Source excerpt:

This vassal system of governance ended in the 12th year of the reign of emperor Yongzheng (i.e. 1735 CE), with a reform that ‘did away with the vassal chiefdoms and instead installed officials sent by the imperial court’ (gai tu gui liu).4 At the same time Chinese merchants and officials had started to promote and distribute two New World crops that had come mainly from the Portuguese and Spanish trading in the seaports of southern China: potato and corn. Originating from the highlands of South America, these crops proved to be particularly apt to the highlands of southern China, and played a major factor in the migration and ‘colonization’ of many new areas in south-western China.

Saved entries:
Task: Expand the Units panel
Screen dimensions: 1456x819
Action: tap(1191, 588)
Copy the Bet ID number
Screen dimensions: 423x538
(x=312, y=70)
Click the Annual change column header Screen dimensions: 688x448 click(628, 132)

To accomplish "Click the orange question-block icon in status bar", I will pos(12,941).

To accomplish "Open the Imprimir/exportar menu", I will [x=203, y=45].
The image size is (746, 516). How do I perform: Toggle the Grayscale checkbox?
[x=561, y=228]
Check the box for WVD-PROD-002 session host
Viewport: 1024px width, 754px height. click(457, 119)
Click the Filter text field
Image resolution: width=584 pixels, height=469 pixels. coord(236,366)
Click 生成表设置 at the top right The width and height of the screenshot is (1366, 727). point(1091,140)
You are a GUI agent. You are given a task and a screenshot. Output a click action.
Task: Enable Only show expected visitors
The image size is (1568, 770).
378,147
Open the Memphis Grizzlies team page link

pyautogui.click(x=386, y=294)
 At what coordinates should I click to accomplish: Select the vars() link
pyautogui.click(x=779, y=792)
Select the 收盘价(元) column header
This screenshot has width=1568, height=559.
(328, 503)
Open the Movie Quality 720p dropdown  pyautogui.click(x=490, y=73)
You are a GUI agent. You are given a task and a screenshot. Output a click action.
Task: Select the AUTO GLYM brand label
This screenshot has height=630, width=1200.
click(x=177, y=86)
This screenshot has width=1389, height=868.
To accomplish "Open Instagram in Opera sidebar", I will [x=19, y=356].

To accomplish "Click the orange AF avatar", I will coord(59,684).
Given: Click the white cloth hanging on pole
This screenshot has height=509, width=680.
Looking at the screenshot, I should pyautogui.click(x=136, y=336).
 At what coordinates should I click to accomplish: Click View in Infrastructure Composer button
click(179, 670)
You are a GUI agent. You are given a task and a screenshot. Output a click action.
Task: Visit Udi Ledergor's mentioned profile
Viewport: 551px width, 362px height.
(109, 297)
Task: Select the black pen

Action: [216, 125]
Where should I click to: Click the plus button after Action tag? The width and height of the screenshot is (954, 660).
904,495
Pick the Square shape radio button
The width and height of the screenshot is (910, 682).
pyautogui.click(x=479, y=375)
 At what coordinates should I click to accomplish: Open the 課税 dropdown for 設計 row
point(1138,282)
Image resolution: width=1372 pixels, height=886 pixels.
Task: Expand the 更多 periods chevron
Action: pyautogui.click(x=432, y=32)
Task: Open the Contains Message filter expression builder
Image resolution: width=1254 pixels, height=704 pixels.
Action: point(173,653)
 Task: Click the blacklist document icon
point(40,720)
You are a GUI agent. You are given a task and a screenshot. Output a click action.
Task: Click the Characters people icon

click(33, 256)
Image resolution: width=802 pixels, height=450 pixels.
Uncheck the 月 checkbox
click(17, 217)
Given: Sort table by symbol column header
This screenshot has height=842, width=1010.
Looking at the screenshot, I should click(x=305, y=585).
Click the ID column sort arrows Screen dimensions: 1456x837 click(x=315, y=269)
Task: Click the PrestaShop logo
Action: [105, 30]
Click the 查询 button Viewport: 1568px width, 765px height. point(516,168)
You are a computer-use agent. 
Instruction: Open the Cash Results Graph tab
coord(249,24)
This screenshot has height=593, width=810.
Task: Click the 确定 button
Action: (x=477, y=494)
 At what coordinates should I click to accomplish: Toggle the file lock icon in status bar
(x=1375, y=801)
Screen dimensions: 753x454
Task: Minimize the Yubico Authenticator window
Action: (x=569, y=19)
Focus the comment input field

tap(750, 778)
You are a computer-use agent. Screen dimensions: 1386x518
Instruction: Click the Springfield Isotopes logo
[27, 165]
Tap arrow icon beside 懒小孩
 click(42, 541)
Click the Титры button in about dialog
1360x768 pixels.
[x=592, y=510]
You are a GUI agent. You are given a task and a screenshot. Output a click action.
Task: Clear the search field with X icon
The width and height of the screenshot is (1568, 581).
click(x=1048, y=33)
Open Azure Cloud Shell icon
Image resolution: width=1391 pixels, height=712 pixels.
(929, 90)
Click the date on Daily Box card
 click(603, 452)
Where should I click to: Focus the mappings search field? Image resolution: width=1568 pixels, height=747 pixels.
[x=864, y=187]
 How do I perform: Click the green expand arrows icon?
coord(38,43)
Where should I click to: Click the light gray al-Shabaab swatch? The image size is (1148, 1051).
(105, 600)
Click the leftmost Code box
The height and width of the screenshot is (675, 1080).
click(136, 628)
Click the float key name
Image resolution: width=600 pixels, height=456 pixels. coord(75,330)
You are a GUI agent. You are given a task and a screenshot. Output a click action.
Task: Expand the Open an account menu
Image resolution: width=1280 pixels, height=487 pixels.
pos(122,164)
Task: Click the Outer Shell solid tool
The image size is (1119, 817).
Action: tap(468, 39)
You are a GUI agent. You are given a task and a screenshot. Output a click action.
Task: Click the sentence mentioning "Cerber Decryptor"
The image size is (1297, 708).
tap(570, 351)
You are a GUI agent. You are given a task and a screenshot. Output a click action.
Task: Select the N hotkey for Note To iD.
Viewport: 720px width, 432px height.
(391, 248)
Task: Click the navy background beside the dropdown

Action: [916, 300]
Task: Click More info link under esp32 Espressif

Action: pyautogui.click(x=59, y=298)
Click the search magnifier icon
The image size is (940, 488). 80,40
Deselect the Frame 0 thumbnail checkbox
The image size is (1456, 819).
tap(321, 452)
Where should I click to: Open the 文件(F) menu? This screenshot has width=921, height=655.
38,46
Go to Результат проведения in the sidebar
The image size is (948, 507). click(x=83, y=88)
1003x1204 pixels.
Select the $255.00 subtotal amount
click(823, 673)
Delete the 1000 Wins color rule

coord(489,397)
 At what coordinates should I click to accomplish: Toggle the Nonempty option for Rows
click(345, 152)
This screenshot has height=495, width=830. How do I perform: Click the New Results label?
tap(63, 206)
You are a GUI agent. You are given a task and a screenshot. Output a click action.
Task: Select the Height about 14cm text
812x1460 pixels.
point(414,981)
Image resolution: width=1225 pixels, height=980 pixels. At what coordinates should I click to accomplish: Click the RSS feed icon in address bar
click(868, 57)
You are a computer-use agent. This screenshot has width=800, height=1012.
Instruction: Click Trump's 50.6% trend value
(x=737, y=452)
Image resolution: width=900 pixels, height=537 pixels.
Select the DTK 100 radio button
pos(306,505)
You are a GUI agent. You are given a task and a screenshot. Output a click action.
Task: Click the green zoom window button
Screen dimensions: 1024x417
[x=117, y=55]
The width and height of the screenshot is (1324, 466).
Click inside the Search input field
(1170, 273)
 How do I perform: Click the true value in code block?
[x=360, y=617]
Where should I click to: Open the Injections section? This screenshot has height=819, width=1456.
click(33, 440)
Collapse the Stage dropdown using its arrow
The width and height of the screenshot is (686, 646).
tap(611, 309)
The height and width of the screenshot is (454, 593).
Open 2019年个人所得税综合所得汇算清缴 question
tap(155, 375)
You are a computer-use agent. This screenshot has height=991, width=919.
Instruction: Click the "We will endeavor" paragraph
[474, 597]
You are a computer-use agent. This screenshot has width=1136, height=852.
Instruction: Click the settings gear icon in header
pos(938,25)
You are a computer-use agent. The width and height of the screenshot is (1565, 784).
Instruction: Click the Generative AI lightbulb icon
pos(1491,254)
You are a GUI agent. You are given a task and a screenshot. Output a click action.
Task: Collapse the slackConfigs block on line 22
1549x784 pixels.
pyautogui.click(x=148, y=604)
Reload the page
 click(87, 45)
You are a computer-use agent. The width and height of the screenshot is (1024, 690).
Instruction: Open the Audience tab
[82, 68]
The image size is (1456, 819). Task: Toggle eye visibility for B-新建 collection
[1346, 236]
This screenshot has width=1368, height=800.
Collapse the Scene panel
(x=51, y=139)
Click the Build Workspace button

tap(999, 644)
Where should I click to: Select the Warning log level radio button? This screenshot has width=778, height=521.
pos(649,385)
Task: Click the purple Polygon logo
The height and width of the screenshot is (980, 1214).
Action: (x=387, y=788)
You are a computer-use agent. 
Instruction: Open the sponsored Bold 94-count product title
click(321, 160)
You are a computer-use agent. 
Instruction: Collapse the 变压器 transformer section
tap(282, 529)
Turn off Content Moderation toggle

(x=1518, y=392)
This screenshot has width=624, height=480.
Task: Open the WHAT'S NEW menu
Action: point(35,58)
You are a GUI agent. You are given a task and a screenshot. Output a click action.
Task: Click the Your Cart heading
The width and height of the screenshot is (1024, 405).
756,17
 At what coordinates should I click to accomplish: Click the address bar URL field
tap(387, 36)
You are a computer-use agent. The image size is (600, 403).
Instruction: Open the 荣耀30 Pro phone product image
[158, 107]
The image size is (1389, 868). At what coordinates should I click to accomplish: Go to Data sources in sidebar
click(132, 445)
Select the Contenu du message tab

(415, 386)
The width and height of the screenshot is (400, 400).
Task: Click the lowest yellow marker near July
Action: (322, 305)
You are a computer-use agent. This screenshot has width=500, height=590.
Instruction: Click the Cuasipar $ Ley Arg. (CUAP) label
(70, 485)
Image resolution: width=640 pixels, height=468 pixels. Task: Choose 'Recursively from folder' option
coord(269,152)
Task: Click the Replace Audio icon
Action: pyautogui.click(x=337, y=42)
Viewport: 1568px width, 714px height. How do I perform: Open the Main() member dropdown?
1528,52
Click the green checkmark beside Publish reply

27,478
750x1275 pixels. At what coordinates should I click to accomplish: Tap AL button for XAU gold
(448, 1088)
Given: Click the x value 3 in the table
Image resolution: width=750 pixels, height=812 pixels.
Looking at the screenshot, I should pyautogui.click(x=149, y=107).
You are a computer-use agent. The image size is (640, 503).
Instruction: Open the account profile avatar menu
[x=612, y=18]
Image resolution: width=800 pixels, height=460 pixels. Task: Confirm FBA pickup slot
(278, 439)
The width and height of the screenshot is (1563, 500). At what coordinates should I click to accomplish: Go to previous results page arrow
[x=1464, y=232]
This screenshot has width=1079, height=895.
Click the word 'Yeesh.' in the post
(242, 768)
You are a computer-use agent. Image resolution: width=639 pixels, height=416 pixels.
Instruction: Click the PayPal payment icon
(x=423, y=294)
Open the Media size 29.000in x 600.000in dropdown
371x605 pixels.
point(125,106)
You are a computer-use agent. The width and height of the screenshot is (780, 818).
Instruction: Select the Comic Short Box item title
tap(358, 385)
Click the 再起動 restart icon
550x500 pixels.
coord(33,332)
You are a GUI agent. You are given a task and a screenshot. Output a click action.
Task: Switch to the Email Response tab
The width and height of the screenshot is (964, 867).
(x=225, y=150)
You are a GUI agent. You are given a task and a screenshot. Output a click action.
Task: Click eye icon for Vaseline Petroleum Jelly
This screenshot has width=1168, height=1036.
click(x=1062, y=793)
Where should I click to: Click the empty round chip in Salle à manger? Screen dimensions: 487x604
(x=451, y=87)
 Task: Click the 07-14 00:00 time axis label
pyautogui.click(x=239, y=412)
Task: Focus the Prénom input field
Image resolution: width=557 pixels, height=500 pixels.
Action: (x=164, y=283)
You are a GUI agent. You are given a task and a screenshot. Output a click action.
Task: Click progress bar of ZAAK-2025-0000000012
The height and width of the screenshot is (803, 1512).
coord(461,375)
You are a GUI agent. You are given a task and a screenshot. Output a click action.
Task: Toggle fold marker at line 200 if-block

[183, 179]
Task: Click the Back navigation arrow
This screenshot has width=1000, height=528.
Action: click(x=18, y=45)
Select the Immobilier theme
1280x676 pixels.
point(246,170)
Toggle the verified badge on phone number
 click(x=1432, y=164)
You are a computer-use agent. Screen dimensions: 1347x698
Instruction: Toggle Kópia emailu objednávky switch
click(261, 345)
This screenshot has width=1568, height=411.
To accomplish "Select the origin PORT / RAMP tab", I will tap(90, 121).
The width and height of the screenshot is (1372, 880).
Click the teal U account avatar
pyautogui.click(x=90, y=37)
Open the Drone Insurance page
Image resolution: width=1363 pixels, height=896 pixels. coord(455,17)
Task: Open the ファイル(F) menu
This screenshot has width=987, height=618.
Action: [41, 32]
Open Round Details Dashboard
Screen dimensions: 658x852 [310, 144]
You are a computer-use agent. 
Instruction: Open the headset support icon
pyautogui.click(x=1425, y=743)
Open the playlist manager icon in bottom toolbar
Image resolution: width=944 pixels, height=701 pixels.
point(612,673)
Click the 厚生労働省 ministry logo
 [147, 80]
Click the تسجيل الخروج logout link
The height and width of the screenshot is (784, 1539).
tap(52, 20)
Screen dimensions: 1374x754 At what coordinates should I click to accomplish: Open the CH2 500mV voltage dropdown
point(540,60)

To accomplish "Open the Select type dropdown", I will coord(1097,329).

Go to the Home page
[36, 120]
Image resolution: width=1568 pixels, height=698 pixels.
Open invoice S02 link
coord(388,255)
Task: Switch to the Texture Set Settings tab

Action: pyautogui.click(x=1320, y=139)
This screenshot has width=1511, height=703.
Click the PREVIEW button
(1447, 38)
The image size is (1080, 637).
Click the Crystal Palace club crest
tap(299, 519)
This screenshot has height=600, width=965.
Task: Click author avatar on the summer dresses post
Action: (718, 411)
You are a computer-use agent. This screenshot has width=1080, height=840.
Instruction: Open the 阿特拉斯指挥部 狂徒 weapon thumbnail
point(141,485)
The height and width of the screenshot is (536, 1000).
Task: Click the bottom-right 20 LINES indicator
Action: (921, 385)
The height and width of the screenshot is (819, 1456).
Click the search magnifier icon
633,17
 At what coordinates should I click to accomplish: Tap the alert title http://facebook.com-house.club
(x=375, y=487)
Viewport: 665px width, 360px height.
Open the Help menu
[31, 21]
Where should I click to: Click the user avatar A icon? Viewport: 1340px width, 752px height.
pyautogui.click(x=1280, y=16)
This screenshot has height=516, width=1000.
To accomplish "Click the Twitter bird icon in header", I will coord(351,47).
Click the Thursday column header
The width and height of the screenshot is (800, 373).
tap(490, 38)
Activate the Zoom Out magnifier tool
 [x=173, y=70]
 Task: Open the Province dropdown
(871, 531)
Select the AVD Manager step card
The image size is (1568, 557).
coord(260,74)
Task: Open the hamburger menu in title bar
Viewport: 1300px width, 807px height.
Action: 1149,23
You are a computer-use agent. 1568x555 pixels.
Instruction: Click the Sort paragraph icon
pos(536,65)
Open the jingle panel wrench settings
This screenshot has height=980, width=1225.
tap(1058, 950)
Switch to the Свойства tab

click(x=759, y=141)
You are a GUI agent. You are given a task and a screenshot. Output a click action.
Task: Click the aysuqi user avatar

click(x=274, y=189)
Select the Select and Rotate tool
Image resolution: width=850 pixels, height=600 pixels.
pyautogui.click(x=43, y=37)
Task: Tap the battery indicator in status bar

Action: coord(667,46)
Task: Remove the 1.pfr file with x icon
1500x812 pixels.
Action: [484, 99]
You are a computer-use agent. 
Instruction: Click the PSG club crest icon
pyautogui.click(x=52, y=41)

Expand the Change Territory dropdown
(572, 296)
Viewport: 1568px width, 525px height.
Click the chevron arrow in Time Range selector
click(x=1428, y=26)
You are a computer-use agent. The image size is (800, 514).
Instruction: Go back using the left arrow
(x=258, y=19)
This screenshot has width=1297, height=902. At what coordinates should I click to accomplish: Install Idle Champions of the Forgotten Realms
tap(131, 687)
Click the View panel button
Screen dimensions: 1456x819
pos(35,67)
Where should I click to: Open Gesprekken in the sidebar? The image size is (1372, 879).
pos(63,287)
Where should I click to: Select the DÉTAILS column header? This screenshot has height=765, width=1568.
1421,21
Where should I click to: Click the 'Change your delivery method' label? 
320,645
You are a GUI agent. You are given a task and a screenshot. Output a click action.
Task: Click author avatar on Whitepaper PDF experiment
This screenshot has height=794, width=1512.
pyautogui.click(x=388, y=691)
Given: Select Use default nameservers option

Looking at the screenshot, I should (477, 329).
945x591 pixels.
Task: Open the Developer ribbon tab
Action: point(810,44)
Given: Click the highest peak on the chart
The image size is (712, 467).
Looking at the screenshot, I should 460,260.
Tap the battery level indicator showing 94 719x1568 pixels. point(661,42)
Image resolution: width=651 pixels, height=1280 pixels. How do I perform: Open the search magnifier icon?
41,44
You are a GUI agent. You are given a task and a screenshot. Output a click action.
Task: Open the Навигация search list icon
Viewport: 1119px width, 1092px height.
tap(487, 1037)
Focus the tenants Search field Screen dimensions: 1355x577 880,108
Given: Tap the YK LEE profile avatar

Set problem A: Repeat the passage on southern China's highlands from "This vassal system" to "in south-western China.", swapping "corn" for "maize".
Set problem B: In the passage on southern China's highlands, in which year of the Common Era did the vassal system of governance end?

Complete response A:
This vassal system of governance ended in the 12th year of the reign of emperor Yongzheng (i.e. 1735 CE), with a reform that ‘did away with the vassal chiefdoms and instead installed officials sent by the imperial court’ (gai tu gui liu).4 At the same time Chinese merchants and officials had started to promote and distribute two New World crops that had come mainly from the Portuguese and Spanish trading in the seaports of southern China: potato and maize. Originating from the highlands of South America, these crops proved to be particularly apt to the highlands of southern China, and played a major factor in the migration and ‘colonization’ of many new areas in south-western China.

Complete response B: 1735 CE.